Nov 8, 2021

Testing Transformations Without Pretending Data Is Code

I like tests for data transformations, but I do not think data behaves exactly like application code. The inputs are messier, the domain rules change, and many failures are about meaning rather than syntax.

That changed my testing strategy. I still value unit-style checks around tricky transformation logic, but I also want invariant checks, reconciliation tests, schema tests, and sample-based reviews that catch semantic mistakes.

The best tests describe what must remain true. Primary keys should be unique. Revenue should reconcile. Timestamps should not move backward. A status should come from an allowed set.

Testing data well means accepting uncertainty while still drawing hard lines around the assumptions that matter.

Choosing the Right Test

I became more careful about matching the test to the risk. A schema test protects the interface. A uniqueness test protects joins. A reconciliation test protects financial or operational meaning. A distribution test protects against silent shifts. Those are different jobs.

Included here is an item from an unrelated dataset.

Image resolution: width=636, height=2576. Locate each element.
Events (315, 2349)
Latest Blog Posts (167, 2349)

The mistake I made earlier was wanting one testing style to cover everything. Data systems need layers. Some tests should fail a build before code ships. Some should run after data lands. Some should warn rather than block because the signal needs human judgment.

I also learned to test examples around edge cases. Business logic often lives in exceptions: canceled orders, merged accounts, late-arriving events, deleted users, timezone changes. A small set of representative examples can catch mistakes that broad aggregate checks miss.

The goal is not to make data perfectly testable. The goal is to make the most important assumptions executable. When those assumptions are written as tests, the system becomes easier to change because engineers can see what they are promising not to break.

Tests as Communication

Good tests communicate intent. A future engineer can read a uniqueness test and understand that the table is expected to be one row per account. They can read a reconciliation test and understand which source total the dataset must match.

That communication value matters because data transformations often outlive the original author. Tests preserve assumptions in a form the system can enforce. They are documentation with teeth.

I also became more comfortable with tests that are imperfect but useful. Some checks catch only a class of failure. Some thresholds need tuning. Some warnings require human review. That is fine. The alternative is often no signal at all.

The mature testing strategy is layered and pragmatic. Catch obvious breakage early, protect critical invariants strongly, and give humans enough context to investigate ambiguous shifts.